China, Rusia y Sudáfrica ya habían realizado ejercicios conjuntos en noviembre de 2019 y febrero de 2023, pero “Voluntad de Paz 2026” marca un hito como el primer ejercicio multilateral en el marco de los BRICS Plus, una expansión de un bloque geopolítico originalmente integrado por Brasil, Rusia, India, China y Sudáfrica para incluir a otros seis países: Egipto, Indonesia, Arabia Saudita, Etiopía y los Emiratos Árabes Unidos.
El evento incluye la participación activa de las armadas de China, Rusia, Irán y Sudáfrica, y se extenderá hasta el viernes 16 de este mes; otros miembros del bloque, como la India, Egipto, Brasil, Etiopía y Arabia Saudita, enviarán observadores.

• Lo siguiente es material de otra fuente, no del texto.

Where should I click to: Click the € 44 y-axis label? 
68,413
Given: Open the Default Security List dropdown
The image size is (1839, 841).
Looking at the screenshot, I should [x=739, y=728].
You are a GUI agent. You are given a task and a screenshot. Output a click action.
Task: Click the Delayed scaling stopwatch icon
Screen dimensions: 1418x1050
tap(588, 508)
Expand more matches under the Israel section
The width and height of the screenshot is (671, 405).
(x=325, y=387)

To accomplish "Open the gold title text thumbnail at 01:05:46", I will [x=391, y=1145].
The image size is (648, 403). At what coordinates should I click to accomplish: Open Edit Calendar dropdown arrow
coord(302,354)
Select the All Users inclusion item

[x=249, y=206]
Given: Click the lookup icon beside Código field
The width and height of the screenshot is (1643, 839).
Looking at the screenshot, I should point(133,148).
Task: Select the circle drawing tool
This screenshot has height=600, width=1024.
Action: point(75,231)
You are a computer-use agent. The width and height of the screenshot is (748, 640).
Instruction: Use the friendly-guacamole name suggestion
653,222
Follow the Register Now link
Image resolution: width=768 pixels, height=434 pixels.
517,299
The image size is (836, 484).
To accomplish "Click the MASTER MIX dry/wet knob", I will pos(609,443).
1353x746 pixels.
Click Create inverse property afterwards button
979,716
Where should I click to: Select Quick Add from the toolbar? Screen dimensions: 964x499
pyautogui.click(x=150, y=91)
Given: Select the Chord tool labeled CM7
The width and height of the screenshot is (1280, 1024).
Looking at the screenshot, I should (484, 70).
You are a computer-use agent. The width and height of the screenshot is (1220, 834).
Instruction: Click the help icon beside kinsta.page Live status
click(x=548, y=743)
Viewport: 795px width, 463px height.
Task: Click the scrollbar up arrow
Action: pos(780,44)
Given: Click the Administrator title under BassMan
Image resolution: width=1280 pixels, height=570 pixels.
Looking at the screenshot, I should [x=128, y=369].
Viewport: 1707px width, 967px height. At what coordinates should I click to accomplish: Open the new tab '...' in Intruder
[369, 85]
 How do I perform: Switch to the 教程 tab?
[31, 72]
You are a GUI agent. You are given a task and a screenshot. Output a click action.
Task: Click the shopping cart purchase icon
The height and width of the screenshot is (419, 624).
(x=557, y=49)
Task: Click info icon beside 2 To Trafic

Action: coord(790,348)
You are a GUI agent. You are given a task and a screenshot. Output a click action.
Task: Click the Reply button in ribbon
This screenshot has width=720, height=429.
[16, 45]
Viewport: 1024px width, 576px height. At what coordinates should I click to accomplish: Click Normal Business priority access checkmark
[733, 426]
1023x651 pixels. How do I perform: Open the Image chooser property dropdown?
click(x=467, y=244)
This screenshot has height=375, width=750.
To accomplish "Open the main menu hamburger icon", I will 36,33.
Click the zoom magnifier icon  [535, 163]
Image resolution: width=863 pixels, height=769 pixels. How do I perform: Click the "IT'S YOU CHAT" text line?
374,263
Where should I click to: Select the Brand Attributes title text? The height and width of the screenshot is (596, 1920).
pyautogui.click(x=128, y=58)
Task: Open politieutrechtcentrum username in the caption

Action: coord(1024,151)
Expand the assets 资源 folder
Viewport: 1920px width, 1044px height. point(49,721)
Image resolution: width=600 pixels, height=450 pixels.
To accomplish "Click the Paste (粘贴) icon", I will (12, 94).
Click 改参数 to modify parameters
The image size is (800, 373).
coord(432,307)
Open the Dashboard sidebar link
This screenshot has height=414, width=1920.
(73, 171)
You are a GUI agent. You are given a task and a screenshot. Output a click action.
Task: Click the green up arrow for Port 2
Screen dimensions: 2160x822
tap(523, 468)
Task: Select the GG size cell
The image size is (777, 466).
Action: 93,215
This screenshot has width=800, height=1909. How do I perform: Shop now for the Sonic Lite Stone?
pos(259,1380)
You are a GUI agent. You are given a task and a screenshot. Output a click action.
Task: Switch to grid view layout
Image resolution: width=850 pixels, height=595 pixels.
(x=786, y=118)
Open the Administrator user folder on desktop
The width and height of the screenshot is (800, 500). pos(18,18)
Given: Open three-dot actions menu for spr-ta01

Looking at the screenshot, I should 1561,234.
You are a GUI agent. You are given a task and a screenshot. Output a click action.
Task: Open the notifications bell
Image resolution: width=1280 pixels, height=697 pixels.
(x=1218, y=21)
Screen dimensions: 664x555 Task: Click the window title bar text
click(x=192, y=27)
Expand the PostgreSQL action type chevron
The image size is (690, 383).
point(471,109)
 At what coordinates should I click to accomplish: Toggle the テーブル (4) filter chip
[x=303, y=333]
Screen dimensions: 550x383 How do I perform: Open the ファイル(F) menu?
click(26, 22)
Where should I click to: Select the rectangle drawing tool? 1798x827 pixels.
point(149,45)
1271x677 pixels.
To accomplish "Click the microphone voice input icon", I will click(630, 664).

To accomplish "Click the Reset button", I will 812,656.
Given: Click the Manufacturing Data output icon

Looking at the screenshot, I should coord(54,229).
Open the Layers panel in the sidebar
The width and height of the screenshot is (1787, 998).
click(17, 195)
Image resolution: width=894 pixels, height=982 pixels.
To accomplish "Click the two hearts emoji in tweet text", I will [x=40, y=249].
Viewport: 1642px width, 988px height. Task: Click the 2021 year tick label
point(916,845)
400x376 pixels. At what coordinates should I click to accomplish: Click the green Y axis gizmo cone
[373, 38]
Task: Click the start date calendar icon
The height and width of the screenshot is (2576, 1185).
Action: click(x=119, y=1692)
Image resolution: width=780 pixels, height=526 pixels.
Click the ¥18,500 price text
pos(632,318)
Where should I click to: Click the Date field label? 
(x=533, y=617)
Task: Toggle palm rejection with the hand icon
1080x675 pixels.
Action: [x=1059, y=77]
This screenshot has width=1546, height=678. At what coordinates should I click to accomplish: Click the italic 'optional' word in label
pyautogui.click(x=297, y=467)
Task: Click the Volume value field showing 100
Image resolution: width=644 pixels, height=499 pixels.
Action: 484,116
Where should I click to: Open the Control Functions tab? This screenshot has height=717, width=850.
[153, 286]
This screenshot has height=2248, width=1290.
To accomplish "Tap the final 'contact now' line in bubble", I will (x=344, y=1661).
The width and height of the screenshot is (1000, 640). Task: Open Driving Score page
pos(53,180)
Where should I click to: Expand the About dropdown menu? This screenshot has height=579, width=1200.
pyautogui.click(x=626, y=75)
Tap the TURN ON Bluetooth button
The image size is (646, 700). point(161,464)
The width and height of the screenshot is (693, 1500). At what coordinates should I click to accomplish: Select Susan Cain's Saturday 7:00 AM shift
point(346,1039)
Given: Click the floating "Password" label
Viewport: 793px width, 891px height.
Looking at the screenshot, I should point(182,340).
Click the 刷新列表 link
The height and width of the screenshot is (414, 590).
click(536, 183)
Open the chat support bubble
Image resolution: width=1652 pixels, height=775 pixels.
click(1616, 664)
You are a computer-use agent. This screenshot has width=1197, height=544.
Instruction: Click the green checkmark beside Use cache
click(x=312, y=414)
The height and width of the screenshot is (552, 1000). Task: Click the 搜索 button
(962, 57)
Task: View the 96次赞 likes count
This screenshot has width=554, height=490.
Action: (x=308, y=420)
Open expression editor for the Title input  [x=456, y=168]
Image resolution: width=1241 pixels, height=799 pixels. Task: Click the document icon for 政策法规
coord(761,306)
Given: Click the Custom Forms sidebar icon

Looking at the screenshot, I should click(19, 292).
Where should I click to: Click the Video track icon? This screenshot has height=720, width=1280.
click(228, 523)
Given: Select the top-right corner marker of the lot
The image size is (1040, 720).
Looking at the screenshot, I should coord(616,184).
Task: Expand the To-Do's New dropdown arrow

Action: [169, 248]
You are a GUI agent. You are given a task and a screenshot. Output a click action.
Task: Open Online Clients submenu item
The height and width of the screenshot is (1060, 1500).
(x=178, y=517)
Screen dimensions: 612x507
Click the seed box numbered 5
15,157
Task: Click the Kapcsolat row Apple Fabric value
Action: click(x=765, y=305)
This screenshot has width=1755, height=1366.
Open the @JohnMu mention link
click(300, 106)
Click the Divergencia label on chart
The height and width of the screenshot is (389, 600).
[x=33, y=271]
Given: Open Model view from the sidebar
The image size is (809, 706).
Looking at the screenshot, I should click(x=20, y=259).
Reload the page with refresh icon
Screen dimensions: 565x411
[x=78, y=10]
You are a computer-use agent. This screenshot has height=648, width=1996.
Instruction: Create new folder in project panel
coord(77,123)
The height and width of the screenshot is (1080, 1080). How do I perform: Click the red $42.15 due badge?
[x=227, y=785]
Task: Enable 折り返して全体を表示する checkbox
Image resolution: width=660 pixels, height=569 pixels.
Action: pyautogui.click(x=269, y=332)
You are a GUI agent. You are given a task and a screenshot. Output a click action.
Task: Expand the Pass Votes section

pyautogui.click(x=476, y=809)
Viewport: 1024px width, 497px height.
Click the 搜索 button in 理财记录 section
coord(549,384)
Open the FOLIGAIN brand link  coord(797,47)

La especie ha generado preocupación en Wáshington y algunos analistas sostienen que en el corto plazo aumentará el deterioro de las relaciones entre Pretoria y la Casa Blanca, porque a las denuncias de Trump sobre racismo contra sudafricanos blancos se añade la calificación de “grupo antiestadounidense” a los BRICS.
El bloque empezó apuntando al intercambio comercial independiente de las imposiciones norteamericanas que asfixian al comercio internacional, pero teniendo en mente que tarde o temprano tendrían que abordar el tema militar: lo sucedido en Venezuela les dio la razón.
La actividad debe entenderse como un mensaje geopolítico en primer lugar de advertencia a Estados Unidos, a la vez que un atisbo de esperanza a los países que claman al cielo porque algo o alguien le pare la mano a esta política injerencista e imperialista del “primate con corbata” como dice el expresidente ecuatoriano al referirse a Trump.
Para los BRICS, la cooperación marítima es esencial para la paz y la protección del comercio internacional, hoy en peligro tanto por las ejecuciones extrajudiciales de Estados Unidos a pescadores colombianos en el Caribe como por la piratería que ejerce la Marina de Estados Unidos en aguas internacionales.